*Source material*.
--- start ---
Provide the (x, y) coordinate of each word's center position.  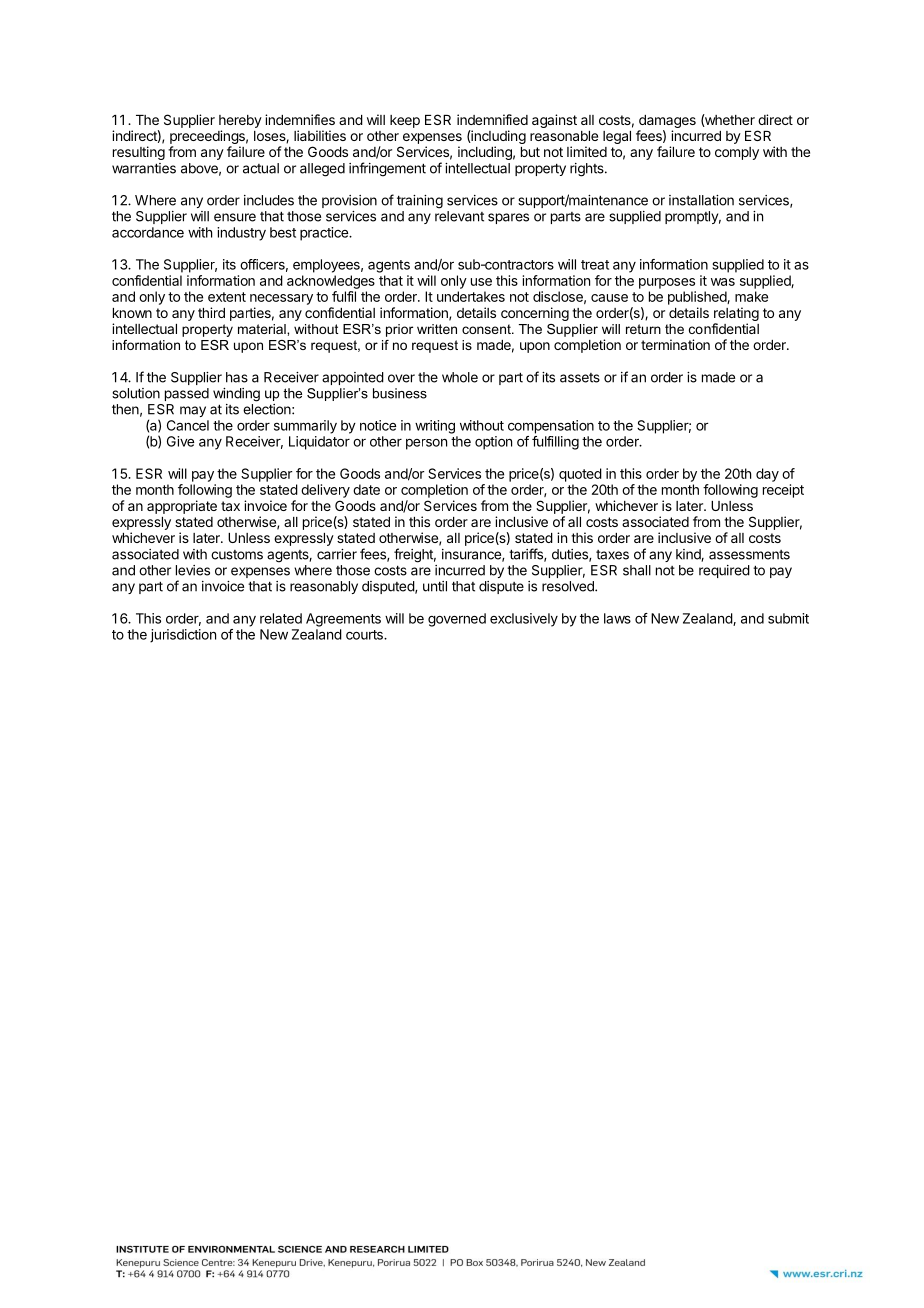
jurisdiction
--- end ---
--- start ---
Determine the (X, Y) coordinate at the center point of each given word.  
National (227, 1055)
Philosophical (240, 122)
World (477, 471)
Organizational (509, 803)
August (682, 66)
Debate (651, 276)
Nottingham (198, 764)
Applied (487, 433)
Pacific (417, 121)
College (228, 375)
--- end ---
*Your instructions*.
Copy the stretch of the listing from the line containing "August (682, 66)" through the line containing "College (228, 375)", shifting each x and y coordinate up by 41 and leaving the words unchanged.

*The response*.
August (723, 107)
Debate (692, 317)
Nottingham (239, 805)
Applied (528, 474)
Pacific (458, 162)
College (269, 416)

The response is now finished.